**KUMPULAN LATIHAN:**
A) Dalam teks tentang white paper LPEM FEB UI, ada berapa artikel yang memuat narasi perekonomian Indonesia?
B) Terjemahkan kalimat dari teks tentang white paper LPEM FEB UI ini ke dalam bahasa Inggris: "Dalam white paper ini dituangkan narasi perekonomian Indonesia melalui 14 artikel yang telah disusun untuk menanggapi berbagai permasalahan perekonomian yang terjadi di Tanah Air dan proyeksi di masa datang."

**TEKS BACAAN:**
────────────────

LPEM FEB UI Rilis White Paper, Usulan ke Pemerintah Mendatang Hadapi Tantangan Ekonomi

Dalam white paper ini dituangkan narasi perekonomian Indonesia melalui 14 artikel yang telah disusun untuk menanggapi berbagai permasalahan perekonomian yang terjadi di Tanah Air dan proyeksi di masa datang.

oleh Tira Santia diperbarui 31 Okt 2023, 21:36 WIB
Diterbitkan 31 Okt 2023, 20:40 WIB
Dekan FEB UI Teguh Dartanto
Dekan FEB UI Teguh Dartanto

Liputan6.com, Jakarta Lembaga Penyelidikan Ekonomi dan Masyarakat (LPEM) Fakultas Ekonomi dan Bisnis (FEB) Universitas Indonesia (UI) memberikan usulan langkah prioritas pemerintah masa depan dalam menghadapi tantangan ekonomi untuk mewujudkan Indonesia maju dengan kesejahteraan yang merata.

Di mana LPEM FEB UI meluncurkan white paper yang bertema ‘Dari LPEM Bagi Indonesia: Agenda Ekonomi dan Masyarakat Indonesia 2024-2029; Langkah Prioritas untuk Pemerintahan Masa Depan’ pada Jumat, 27 Agustus 2023.

────────────────

Data Tersimpan

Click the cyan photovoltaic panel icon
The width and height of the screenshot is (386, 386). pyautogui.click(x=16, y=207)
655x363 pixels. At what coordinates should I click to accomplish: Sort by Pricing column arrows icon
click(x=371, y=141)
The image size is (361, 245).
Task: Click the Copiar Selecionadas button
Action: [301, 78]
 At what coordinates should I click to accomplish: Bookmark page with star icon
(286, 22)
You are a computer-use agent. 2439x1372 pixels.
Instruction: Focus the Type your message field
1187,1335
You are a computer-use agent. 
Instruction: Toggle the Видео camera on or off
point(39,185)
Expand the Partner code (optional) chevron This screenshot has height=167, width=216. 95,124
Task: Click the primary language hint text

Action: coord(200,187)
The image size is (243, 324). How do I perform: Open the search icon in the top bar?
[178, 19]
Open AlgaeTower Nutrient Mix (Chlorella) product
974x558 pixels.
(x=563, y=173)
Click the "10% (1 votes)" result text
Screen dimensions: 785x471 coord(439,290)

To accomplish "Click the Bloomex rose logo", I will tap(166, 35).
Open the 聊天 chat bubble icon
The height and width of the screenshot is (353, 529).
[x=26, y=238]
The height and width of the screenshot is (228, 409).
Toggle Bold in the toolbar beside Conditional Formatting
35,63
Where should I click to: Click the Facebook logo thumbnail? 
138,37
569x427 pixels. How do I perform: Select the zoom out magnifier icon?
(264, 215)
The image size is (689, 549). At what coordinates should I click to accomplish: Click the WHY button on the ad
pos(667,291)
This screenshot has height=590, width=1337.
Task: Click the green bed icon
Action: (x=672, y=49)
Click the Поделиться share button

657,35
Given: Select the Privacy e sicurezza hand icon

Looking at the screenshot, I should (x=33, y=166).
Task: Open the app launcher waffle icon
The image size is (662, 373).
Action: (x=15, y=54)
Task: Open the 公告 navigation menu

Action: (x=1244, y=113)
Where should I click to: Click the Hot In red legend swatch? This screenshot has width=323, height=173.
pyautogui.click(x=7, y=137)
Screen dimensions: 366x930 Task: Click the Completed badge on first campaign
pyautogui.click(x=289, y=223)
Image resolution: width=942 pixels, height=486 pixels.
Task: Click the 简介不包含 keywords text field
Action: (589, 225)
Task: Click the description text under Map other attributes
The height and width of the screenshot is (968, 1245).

────────────────

**PEMBAHASAN SOAL:**
A) 14 artikel.

B) This white paper sets out a narrative of the Indonesian economy through 14 articles that were prepared to respond to the various economic problems occurring in the country and to projections for the future.